Http output plugin json_batch format to Http input plugin


#1

In the documentation there is an alternative to send output through the Http output plugin with the "json_batch" format. It states:

If json_batch, each batch of events received by this output will be placed into a single JSON array and sent in one request.
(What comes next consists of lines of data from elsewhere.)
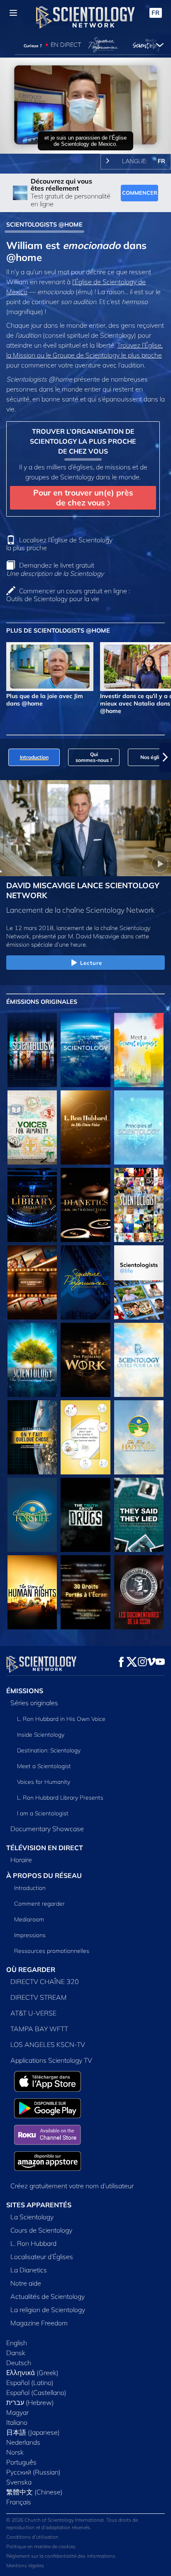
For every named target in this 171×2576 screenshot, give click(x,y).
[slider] (85, 136)
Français (18, 2502)
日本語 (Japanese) (33, 2432)
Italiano (16, 2422)
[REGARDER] (139, 1127)
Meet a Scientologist (44, 1766)
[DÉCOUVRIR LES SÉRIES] (32, 1050)
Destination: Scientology (49, 1750)
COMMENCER (139, 192)
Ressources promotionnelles (51, 1951)
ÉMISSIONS (24, 1691)
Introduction (30, 1888)
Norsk (15, 2452)
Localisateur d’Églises (41, 2256)
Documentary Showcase (47, 1828)
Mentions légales (25, 2565)
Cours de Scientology (41, 2230)
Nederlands (23, 2442)
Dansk (15, 2353)
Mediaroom (29, 1919)
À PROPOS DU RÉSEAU (44, 1875)
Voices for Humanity (43, 1782)
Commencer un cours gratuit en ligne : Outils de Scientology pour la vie (68, 595)
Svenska (19, 2482)
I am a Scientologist (42, 1813)
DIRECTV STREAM (38, 1997)
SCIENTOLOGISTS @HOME (44, 224)
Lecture (91, 962)
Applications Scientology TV (51, 2060)
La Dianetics (28, 2270)
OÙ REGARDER (30, 1969)
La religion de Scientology (47, 2309)
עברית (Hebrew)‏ (30, 2402)
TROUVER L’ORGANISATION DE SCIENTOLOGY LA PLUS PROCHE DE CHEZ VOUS (83, 441)
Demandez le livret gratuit (55, 569)
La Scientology (32, 2217)
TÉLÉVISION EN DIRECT (44, 1848)
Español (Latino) (30, 2382)
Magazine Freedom (39, 2323)
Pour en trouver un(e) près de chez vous (83, 497)
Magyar (17, 2412)
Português (21, 2462)
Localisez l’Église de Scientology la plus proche (59, 544)
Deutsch (18, 2363)
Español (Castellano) (36, 2392)
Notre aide (25, 2283)
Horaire (21, 1860)
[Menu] (13, 12)
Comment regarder (39, 1903)
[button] (6, 757)
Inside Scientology (40, 1734)
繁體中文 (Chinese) (34, 2492)
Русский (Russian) (33, 2472)
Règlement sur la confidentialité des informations (60, 2556)
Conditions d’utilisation (32, 2537)
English (16, 2343)
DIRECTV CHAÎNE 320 (44, 1981)
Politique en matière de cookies (41, 2546)
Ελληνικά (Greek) (32, 2372)
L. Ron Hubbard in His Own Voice (61, 1719)
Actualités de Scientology (47, 2296)
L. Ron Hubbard (33, 2243)
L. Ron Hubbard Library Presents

This is particularly useful for high throughput scenarios such as sending data between Logstash instaces.

This is exactly what we want to do, however, we cannot find any example how this could be acchieved in the receiving Logstash instance.

We are sending like so:

http {
    http_compression => true
    http_method => put
    cacert => "../cert/server.pem"
    format => "json_batch"
    content_type => "application/json;charset=UTF-8"
    url => "https://address.xyz"
    headers => ["Authorization", "Basic blaablaablaa"]
}

And receiving like this:

input {
    http {
        port => 8080
        user => blaa
        password => blaablaa
        ssl => true
        keystore => "cert/keystore.jks"
        keystore_password => "blaablaablaa"
    }
}
filter {
    split {
        field => "message"
    }
    json {
        source => "message"
    }
}

The split is probably wrong. We are getting the messages nicely, but we do not know how to process the batch into separate messages for the elasticsearch output plugin.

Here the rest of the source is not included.